If an essay lies in a box somewhere, in an abandoned opal mine, does it ferment?
Mercy sees herself sorting through boxes and finding a battered carton crammed with blue-covered foolscap sheets. She leafs through them for ‘Remnants: a brief history of the relationship between the outback and the automobile’, by Susannah Rover. She turns pages in the Aladdin’s Rush of her mind.
REMNANTS
by Susannah Rover
1. Breakdown
When a car breaks down in the outback, the place where it stalls is its tomb. It will never be towed to anywhere else. The outback is littered with metal skeletons which blister in the sun and corrode and rust and slump into the earth. If the hulks are beside a major tourist route, where fleets of King’s and Australian Pacific coaches bring the comfort-loving air-conditioned intrepid tourists, they will eventually receive a dignified burial sponsored by the Shire Council and the State Government. From time to time, the candidates for burial are the tourist coaches themselves.
2. Burial
At irregular intervals, either mystically or electorally determined, the local and state governments, mindful that outback tourists are romantics, send forth convoys of bulldozers and earth-moving equipment. These roll along the Mitchell and the Capricorn and the Warrego Highways, ploughing under the charred frames of former automobiles. The tourists, who come with preconceptions of space kept pure and untouched by human muddle, pay handsomely to have their preconceptions kept intact. What archaeologists of the next millennium may surmi
se, uncovering so many steel ribs and chrome tibia and fibula, we can only guess at.
3. Beyond the Black Stump
Of course, beyond the range of the Mitchell and Warrego Highways, anything goes. It is beyond all economic sense for any petrol station to tow. It is outside the bounds of viable economy to own a tow truck. As the Royal Automobile Club of Queensland makes quite clear, minor spare parts should be carried with the motorist at all times. If a problem arises for which a motorist is not equipped, he can radio for help on his CB. If he cannot radio for help, he has been extremely foolish, and will have to pray, or die of dehydration, or both. If he has radioed for help, eventually (though no one can promise how many hours or days he may have to wait), someone will come out to collect him and drive him back to the nearest town. If the motorist thinks his mechanical problems are relatively minor, he may arrange to take the requisite spare parts and a qualified mechanic out to his vehicle, though this is costly. Qualified mechanics are not easy to find; unqualified ones are available, but charge higher.
4. Remnants
When the motorist gets to his car, he will find it charred because the heat of the sun on the metal frame will have ignited the petrol tank.
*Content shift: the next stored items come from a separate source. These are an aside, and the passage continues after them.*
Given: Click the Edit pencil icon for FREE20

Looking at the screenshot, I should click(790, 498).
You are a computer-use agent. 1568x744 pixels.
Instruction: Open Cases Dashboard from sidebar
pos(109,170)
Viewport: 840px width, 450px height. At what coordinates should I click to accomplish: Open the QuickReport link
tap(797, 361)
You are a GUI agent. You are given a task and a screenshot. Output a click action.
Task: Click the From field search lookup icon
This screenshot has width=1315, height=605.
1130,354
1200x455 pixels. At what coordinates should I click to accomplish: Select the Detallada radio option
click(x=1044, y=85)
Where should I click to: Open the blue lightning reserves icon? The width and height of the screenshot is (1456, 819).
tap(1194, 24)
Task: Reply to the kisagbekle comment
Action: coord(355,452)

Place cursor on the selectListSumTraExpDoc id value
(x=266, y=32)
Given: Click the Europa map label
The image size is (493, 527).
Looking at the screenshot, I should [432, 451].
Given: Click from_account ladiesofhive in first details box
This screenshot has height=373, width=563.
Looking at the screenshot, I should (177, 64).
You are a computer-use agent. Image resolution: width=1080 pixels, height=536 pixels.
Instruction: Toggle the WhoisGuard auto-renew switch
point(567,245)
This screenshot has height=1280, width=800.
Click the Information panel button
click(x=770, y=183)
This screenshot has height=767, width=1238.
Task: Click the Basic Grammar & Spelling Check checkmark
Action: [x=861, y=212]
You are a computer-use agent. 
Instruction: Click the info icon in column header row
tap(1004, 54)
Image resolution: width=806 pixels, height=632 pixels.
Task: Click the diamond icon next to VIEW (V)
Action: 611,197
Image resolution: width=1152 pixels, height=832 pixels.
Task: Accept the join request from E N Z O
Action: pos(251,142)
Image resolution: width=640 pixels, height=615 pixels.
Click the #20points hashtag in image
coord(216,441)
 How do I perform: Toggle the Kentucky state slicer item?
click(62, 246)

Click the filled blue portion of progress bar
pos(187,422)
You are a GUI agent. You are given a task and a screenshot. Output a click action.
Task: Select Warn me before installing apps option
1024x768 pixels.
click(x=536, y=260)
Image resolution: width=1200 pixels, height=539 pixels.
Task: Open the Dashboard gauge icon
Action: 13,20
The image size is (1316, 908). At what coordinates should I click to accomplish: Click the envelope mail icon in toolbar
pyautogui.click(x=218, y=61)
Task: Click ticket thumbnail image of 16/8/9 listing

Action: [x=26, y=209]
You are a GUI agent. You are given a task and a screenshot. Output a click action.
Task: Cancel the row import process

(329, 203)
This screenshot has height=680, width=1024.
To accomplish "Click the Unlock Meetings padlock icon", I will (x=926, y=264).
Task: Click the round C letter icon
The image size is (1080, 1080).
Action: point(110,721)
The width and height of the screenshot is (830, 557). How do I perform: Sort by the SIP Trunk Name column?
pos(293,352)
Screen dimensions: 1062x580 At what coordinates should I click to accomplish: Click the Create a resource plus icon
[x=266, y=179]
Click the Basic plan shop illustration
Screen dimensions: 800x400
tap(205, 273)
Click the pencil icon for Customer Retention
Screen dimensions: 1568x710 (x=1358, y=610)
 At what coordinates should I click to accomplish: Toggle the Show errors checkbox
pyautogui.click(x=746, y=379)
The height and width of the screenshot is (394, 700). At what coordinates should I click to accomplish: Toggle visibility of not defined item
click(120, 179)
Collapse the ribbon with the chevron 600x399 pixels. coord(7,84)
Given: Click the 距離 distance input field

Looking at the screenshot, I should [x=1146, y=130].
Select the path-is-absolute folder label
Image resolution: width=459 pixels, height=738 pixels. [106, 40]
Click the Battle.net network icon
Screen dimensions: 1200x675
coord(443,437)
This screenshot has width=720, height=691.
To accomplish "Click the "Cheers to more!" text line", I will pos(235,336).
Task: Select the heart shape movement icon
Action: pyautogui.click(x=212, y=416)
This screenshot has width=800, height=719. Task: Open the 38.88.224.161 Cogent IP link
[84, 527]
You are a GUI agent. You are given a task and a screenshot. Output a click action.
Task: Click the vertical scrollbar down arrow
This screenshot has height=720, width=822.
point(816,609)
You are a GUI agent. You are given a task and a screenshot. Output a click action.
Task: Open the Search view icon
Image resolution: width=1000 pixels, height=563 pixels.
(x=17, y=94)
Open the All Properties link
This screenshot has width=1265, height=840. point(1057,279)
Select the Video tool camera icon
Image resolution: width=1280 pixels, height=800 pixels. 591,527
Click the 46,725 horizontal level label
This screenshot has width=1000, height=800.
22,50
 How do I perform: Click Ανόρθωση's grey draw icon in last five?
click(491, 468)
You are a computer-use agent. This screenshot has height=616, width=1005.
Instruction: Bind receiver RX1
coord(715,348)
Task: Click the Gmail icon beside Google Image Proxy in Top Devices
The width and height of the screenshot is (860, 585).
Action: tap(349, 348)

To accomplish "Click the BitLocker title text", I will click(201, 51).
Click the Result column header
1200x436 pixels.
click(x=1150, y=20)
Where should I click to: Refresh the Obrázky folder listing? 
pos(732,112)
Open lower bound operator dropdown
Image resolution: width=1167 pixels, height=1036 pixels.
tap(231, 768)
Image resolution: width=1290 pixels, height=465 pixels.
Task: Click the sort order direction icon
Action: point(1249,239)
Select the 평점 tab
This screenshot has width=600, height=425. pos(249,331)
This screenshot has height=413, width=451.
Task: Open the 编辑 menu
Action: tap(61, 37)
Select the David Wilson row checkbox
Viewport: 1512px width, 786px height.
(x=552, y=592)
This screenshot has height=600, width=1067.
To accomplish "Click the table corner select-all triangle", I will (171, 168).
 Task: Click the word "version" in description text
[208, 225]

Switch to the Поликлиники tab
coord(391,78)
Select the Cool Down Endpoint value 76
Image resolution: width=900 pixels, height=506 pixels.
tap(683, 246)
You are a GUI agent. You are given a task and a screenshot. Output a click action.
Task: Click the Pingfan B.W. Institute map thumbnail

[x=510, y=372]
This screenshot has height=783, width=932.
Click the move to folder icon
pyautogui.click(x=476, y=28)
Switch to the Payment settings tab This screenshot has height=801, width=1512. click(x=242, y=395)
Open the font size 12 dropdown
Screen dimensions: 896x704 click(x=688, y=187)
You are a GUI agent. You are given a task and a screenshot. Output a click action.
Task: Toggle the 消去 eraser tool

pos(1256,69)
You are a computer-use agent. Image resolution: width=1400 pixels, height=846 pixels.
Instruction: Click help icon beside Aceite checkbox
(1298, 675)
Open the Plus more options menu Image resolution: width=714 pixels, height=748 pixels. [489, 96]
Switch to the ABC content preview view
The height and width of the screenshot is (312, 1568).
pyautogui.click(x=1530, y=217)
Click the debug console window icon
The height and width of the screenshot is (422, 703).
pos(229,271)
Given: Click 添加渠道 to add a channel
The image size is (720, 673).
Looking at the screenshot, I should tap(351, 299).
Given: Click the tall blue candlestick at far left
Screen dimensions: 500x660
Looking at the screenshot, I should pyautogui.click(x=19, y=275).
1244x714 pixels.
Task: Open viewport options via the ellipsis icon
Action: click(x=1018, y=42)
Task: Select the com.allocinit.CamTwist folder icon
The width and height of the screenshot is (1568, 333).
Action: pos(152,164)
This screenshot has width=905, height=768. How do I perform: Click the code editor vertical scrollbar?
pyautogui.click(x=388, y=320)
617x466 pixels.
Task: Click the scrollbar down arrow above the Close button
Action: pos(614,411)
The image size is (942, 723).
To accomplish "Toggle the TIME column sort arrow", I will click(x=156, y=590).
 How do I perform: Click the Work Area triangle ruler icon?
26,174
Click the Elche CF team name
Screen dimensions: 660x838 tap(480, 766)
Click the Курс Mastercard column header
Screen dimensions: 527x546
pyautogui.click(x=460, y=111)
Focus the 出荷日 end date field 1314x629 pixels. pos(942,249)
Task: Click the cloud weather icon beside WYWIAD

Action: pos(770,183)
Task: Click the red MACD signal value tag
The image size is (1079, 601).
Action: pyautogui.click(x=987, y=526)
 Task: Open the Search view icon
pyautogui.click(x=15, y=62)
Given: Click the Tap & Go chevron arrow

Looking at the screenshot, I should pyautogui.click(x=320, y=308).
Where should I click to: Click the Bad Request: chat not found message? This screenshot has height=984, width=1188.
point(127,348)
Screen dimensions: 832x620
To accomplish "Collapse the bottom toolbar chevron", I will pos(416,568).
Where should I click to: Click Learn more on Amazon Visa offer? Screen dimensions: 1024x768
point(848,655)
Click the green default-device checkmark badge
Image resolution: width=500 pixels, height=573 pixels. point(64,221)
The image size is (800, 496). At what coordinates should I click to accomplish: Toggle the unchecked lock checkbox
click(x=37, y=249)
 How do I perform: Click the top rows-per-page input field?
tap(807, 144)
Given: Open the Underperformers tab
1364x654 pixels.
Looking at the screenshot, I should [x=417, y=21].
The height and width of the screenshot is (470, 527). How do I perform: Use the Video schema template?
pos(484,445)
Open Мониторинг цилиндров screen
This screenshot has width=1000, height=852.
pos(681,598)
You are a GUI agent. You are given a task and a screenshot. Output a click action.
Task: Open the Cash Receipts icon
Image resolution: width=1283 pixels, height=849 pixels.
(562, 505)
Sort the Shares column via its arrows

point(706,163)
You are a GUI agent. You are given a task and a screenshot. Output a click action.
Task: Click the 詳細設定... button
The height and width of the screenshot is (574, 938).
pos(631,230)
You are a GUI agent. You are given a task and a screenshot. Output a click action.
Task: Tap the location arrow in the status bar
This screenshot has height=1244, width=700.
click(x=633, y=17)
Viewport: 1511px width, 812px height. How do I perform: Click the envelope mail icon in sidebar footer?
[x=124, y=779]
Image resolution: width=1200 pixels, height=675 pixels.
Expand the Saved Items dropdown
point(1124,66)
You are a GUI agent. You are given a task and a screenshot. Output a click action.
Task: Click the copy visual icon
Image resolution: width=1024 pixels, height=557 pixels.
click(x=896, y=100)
It is important to remember that midday temperatures are often around 50 degrees Celsius. If the motorist has been lucky enough to have his petrol siphoned off by a scavenger before the midday heat, he will find that his car has been stripped to the axles by the same, or by other, recyclers. This is always neatly done, both inside and out. Tyres, hubcaps, wheels, mirrors, numberplates, aerials, all engine parts, radio (naturally), steering wheel, seating and springs will be taken. The metal frame will be left in good condition, generally unmolested, but as the cost of towing will be higher than any possible reimbursement from a wrecking company or scrap-metal firm, the motorist should pronounce a blessing on the remnant and leave.
‘Let your words fashion shapes unpredictably, Mercy,’ Miss Rover advises, ‘as mirages do.’